-3- ♡

1K 34 0
                                    

{Multimedia: Barlas , Andrew Belle - My Oldest Friend}

Bayan Fell'in ve Bay Morgan'ın peş peşe işledikleri dersler sonunda bitmişti.

Artık öğle yemeği vaktiydi ve yemekhaneye gitmemiz gerekiyordu. Çatlak öğretmenler derste konuşma cezası dedikleri şeyden dolayı öğle tenefüsüne kadar ara vermemize izin vermemişlerdi.

Yerimden kalktığımda Enes'in yokluğunu bir kez daha hissettim.

En son ne zaman bu kadar boş hissettiğimi hatırlamıyorum. Şu anda, eskiden benimle olduğu gibi, başka bir kızın yanında olduğunu düşününce karnıma yumruk yemiş gibi hissettim. En azından Enes'i yanlış tanımadığıma sevinebilirdim, dürüsttü.

Beni eskisi kadar sevemediğini ve belki de bunun artık başkasına aşık olmuş olmasından kaynaklandığını söylemişti.

Evet bunu söylemişti.

Dedim ya çok dürüsttü ve yalan söylediği bir zamanı hatırlamıyorum.Ya çok iyi bir yalancıydı ya da tanıdığım en dürüst insandı. Tüm kalbimle ikinci seçeneğe inanıyordum.

O sırada yanıma birinin gelmekte olduğunu hissettim. "Biri." dendiğinde bu "Biri'nin." en yakın arkadaşınız olmasını beklersininz.

Bu sefer değildi.

Daha yanıma ulaşmadan portakal kokusu burnuma dolmuştu.

"Kızıl kuş.." sesi bir şeyler söylememi bekler gibiydi. Yüzümü ona doğru çevirdim sanki usta bir heykeltıraşın ellerinden çıkmış gibi olan karakteristik yüzü, bu dünya için fazla güzel ve tanrısaldı. Altın rengindeki gözleri de cabası.

Her gördüğünde konudan saparsan yandın Ceyda. 

Her nasılsa kendimi toparlayabildim.

"Barlas, senin de burada olduğunu bilmiyordum." Evet, onu yeni farkediyormuş gibi yapmak en iysiydi. Muzipçe gülümsedi.

"Hadi beni yeni fark etmişsin gibi davranmayı bırakalım." Ooops. Cevap vermedim.

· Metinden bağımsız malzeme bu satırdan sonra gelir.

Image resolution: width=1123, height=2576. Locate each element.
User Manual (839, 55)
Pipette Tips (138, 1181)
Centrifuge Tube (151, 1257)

Okulun olduğunu tahmin ettiğim broşürü yüzüme doğru salladı. "Bu gece için partnerin yok gibi görünüyor."

"Bu akşam ne var ki?" Hiçbir şeyden haberim yoktu.

"Gerçekten ne olduğu hakkında bir fikrin yok mu?, " Kafamı olumsuz anlamda salladım. Konuşmaya devam etti. "Çok tuhafsın genellikle bu tür şeyleri bizden önce bilirsiniz."

Kaşlarımı Neyi? dercesine kaldırdım.

"Bu yıl Wayland Koleji'nin 50.yılı bu yüzden 50.yıl'a özel bir açılış balosu düzenliyorlar. Okulumuz böyle şeylere çok meraklıdır da." Sırıttı.

Eğer baloya gideceksem aile yemeğine gidemeyeceğim ve bu sebeple abimi sormak gecikecek demekti. Hadi Ceyda dedi iç ses. O kadar bekledin, 1 gün daha bekleyebilirsin.

"Ne düşünüyorsun?"

"Bilemiyorum,bu bir teklif miydi?" Kaşlarını çattı ve yüzü garip bir hal aldı.

"Teklif mi? Ben kimseye teklif etmeyeceğim, ama uyumluyuz ve bana yakışıyorsun diye düşündüm." Haha anlaşıldı egosu o kadar büyüktü ki o 3 kelimeyi bir türlü denk getiremiyordu.

"Anlayamıyorum açık konuş.." Kaşları Gerçekten mi? İllaki söyleteceksin yani dermiş gibi kalktı. Sırıttım.

"Tamam,tamam.Yaklaş biraz." iki adım daha yaklaştım.Tehlikeli bir mesafede duruyorduk, neredeyse dudaklarımız birbirine değecekti. Gözüm bir anlığına dudaklarına kaysa da toparladım.